而茶室單桌的周道子,嘴裡的小曲哼得更順暢了。
辛夷沒多解釋,側目看向良人,「我讓你打聽隔壁那鋪子和房子的東家是誰,你可有打聽清楚?」
良人慢吞吞地道:「姐姐還是另外找地方吧。隔壁肯定是說不下來的。」
辛夷:「怎麼了?」
良人和湘靈對視一眼,「隔壁鋪子、房子和院子,全是杜仲卿的私產。我那天就奇怪,他狗鼻子怎會那麼靈敏?咱們家裡蒸香料,他轉頭就找上門來了……」
那是杜仲卿的產業?
怪不得平日裡覺得隔壁院陰森森的,好像從來不見主人一般。
原來主人是杜仲卿那個怪人。
辛夷又驚又疑,又有些哭笑不得。
「杜掌柜有這麼大的家業,為何不自己開店,而去對面給人家當掌柜?」
「姐姐,對面的鋪子也姓杜。
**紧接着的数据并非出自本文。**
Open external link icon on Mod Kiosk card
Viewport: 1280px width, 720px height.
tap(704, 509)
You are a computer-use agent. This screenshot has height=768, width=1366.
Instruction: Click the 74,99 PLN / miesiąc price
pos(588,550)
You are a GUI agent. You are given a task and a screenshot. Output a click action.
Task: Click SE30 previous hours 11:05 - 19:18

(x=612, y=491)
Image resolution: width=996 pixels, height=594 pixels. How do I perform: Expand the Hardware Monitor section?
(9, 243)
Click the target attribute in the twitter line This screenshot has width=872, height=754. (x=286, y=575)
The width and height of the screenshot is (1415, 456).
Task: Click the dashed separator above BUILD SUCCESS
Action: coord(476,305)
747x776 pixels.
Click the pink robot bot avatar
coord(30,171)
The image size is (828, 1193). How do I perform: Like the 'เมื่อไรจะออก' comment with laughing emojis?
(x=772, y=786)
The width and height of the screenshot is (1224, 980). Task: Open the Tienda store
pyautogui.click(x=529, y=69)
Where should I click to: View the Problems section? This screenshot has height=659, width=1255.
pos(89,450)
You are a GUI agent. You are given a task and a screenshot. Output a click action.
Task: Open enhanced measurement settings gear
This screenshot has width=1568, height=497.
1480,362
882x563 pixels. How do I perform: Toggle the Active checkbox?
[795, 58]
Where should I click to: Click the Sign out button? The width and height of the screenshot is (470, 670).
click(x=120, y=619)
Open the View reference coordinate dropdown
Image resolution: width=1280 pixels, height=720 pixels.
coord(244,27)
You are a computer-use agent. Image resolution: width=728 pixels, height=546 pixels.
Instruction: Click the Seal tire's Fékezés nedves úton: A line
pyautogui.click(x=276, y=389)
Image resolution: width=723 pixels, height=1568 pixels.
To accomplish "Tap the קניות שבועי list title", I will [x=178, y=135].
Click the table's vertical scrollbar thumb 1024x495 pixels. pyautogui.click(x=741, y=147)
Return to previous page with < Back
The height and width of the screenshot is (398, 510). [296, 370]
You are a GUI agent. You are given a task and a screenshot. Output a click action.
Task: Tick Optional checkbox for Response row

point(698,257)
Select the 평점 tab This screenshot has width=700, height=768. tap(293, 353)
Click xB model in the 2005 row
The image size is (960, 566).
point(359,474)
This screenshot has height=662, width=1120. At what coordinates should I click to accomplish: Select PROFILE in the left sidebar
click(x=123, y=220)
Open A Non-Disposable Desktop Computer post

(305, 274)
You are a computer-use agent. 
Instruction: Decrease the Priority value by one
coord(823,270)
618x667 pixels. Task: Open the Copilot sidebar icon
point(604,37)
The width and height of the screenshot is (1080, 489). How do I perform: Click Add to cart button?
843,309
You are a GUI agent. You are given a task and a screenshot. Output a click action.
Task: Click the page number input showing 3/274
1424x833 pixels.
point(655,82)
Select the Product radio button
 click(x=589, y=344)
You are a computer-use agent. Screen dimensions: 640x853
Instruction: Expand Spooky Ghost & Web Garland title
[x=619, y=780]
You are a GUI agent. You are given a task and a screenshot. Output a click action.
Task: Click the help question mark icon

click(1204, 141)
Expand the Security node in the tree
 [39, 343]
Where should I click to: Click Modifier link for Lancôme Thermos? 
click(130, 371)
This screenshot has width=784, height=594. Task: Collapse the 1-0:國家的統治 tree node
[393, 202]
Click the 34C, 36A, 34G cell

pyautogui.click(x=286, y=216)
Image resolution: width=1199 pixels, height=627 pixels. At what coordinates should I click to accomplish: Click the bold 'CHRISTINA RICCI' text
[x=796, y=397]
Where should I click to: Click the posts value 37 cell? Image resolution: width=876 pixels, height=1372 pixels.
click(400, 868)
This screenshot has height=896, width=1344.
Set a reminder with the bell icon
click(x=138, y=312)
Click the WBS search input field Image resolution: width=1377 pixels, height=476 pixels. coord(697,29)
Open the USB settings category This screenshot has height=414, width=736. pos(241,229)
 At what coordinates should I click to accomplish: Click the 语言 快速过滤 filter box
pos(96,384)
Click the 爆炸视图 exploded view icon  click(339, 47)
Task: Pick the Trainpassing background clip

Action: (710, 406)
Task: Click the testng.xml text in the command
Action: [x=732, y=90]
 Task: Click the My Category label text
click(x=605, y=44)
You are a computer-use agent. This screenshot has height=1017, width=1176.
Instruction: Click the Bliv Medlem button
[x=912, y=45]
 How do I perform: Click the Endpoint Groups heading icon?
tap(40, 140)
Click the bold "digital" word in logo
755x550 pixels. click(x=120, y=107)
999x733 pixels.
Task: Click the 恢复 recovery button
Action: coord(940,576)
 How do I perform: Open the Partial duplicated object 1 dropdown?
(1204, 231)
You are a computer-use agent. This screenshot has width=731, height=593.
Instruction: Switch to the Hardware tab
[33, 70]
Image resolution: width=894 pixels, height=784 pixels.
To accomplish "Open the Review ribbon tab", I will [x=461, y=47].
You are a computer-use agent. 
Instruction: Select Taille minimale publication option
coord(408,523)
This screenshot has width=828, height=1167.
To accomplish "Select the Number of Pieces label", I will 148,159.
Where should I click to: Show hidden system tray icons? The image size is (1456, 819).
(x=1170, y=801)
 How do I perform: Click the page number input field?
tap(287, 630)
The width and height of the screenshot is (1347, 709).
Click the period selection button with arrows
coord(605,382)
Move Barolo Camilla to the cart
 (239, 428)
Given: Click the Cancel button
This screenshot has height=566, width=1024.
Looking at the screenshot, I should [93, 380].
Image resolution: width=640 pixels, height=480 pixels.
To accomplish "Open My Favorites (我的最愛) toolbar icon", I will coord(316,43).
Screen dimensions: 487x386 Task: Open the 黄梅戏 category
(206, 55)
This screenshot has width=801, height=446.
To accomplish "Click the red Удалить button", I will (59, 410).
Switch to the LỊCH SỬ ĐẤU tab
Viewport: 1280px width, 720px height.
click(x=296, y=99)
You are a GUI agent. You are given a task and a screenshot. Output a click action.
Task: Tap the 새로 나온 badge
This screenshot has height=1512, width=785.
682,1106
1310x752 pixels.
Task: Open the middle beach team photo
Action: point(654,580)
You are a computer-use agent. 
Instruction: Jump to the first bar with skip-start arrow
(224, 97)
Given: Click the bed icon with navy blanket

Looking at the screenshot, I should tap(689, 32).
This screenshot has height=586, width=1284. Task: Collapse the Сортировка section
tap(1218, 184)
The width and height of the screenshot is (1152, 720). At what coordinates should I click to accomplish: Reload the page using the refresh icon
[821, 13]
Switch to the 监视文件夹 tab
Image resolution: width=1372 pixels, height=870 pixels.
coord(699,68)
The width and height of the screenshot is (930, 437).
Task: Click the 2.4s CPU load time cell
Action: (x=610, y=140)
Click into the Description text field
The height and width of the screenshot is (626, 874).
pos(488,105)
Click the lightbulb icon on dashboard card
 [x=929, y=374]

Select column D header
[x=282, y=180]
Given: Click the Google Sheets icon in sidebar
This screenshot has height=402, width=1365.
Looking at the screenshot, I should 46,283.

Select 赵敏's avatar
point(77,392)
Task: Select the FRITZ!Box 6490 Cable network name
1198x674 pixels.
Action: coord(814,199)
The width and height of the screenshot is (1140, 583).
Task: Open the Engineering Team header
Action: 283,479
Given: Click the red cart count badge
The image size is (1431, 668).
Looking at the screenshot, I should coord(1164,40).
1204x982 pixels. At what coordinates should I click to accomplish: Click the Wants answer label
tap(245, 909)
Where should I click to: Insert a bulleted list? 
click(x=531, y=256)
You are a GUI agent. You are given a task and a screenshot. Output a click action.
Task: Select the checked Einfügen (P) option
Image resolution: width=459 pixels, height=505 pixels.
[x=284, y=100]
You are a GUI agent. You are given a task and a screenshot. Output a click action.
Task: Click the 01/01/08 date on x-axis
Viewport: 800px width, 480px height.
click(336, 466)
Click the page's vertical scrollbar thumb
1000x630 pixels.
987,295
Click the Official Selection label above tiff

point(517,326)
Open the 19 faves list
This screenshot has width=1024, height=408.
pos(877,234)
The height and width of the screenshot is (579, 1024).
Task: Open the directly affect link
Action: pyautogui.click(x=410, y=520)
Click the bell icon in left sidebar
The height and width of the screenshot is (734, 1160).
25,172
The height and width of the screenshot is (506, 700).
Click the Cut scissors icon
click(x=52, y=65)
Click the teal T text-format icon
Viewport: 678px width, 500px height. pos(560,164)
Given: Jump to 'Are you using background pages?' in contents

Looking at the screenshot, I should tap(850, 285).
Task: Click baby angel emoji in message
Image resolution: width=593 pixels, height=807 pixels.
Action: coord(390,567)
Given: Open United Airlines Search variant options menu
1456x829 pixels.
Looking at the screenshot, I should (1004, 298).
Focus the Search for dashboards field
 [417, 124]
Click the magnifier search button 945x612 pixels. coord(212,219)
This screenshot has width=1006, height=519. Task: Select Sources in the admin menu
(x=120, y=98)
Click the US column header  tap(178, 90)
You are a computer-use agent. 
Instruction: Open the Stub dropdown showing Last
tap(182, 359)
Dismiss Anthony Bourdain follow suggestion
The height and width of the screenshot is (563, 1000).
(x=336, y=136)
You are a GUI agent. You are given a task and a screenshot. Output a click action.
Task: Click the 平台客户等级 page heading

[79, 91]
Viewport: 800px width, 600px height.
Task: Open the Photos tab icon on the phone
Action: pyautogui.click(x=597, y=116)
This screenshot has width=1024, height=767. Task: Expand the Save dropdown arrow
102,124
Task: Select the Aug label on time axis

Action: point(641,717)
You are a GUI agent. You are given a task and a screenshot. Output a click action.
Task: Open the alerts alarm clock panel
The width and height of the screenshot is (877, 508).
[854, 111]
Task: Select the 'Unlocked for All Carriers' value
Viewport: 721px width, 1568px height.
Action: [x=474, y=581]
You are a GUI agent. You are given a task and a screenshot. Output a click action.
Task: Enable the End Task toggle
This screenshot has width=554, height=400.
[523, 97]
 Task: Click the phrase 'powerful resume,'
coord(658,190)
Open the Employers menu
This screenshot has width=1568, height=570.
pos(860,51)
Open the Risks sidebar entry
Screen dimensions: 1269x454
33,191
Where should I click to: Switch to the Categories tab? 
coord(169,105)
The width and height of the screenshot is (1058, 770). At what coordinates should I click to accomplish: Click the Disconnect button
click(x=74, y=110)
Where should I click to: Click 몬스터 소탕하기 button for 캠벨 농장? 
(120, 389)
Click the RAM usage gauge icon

」湘靈提醒她。
「那不一樣。」辛夷內心仍有疑惑,「杜氏香鋪不是杜仲卿的產業,只是掛他的名號罷了,背後的東家另有其人。」
「是嗎?但這也不奇怪。」良人又添了一碗飯,坐下來一邊吃一邊說:「杜仲卿那樣奇葩的性子,在鋪子裡也就只能掛個名罷了。姐姐想,若當真讓他經營香鋪,那香鋪還能開得下去嗎?」
湘靈不高不興地哼聲:「杜氏香鋪不是照常營生?也沒見人家關張哩?」
「姐姐不是說了麼?東家另有其人。」
「不論怎麼說吧,上次他來要白篤耨,受了姐姐羞辱,是不會再把房子租給咱們的……」
「不租他家,又能租哪裡?」
辛夷家的藥鋪位置好,但除了隔壁的杜仲卿家,另一頭是一個大的瓦子,那種地方他們租不起,而再遠一些,租來也就沒有那麼方便了。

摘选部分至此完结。